A cena contrasta com a euforia do dia 1º de novembro de 2018, quando o então juiz da Lava Jato desembarcou no condomínio de Bolsonaro na Barra da Tijuca, zona oeste do Rio, para largar 22 anos de magistratura –cinco deles à frente da maior investigação de corrupção do país– e aceitar emprestar seu nome e sua imagem ao governo recém-eleito.
A declaração de despedida, na última sexta-feira (24), durou 37 minutos e 55 segundos e foi seguida por uma salva de palmas de 44 segundos –mas não foi construída na véspera.
A decisão de sair do governo caso o presidente insistisse em interferir na Polícia Federal já estava tomada por Moro desde o fim de semana.

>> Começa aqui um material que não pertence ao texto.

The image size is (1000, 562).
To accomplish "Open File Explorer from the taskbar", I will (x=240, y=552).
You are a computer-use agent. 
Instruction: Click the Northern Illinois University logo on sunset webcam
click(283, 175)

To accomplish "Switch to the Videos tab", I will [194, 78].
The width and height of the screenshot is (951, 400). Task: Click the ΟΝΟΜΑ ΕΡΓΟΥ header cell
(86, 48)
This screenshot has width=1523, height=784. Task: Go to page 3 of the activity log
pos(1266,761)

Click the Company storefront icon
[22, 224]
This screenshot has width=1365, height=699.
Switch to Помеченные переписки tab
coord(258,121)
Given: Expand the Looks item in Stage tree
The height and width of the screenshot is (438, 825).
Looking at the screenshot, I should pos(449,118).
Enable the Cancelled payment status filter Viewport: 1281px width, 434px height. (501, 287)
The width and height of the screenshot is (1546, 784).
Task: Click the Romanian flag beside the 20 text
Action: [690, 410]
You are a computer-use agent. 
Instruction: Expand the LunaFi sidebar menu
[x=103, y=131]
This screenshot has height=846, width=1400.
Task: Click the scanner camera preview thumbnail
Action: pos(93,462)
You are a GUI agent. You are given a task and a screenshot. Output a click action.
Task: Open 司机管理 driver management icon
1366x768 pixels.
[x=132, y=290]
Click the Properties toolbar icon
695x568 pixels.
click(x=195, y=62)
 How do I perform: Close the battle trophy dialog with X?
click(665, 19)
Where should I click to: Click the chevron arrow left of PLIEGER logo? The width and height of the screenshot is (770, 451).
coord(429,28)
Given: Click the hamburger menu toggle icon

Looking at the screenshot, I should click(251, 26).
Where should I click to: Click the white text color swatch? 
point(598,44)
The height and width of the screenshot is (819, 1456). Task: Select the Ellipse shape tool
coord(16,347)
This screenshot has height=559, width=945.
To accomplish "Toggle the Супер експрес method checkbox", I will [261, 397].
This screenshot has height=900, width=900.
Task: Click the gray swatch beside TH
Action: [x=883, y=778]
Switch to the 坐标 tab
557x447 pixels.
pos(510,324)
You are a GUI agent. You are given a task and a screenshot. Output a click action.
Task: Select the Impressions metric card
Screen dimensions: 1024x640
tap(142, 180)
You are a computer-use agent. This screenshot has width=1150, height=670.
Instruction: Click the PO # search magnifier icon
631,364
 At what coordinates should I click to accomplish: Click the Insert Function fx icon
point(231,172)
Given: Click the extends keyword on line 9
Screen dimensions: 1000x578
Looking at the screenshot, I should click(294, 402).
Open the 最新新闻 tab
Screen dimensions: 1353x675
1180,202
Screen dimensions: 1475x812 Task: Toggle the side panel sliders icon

O ex-ministro da Justiça já havia avisado assessores e subordinados próximos, entre eles o próprio Maurício Valeixo, então diretor-geral da PF, que a interferência no órgão era uma linha intransponível e não aceitaria que o presidente a cruzasse.
No entanto, Moro já esperava que isso fosse acontecer.
Nas últimas semanas, em reação ao apoio do ex-juiz às medidas de isolamento social defendidas pelo então ministro da Saúde, Luiz Henrique Mandetta, Bolsonaro havia voltado a cobrar insistentemente a saída de Valeixo.
A cobrança se tornou assunto monotemático do presidente nas reuniões semanais entre ele e Moro às quintas-feiras no Palácio do Planalto.
O último encontro ocorreu às 9h de quinta (23), no gabinete da Presidência da República. Bolsonaro comunicou que trocaria Valeixo até o final da semana e avisou que definiria o substituto.
Moro tentou indicar o nome do delegado Disney Rosseti, da Diretoria Executiva, cadeira número 2 na hierarquia da corporação. Bolsonaro rejeitou. A conversa durou menos de dez minutos e, ao final, Moro pediu demissão.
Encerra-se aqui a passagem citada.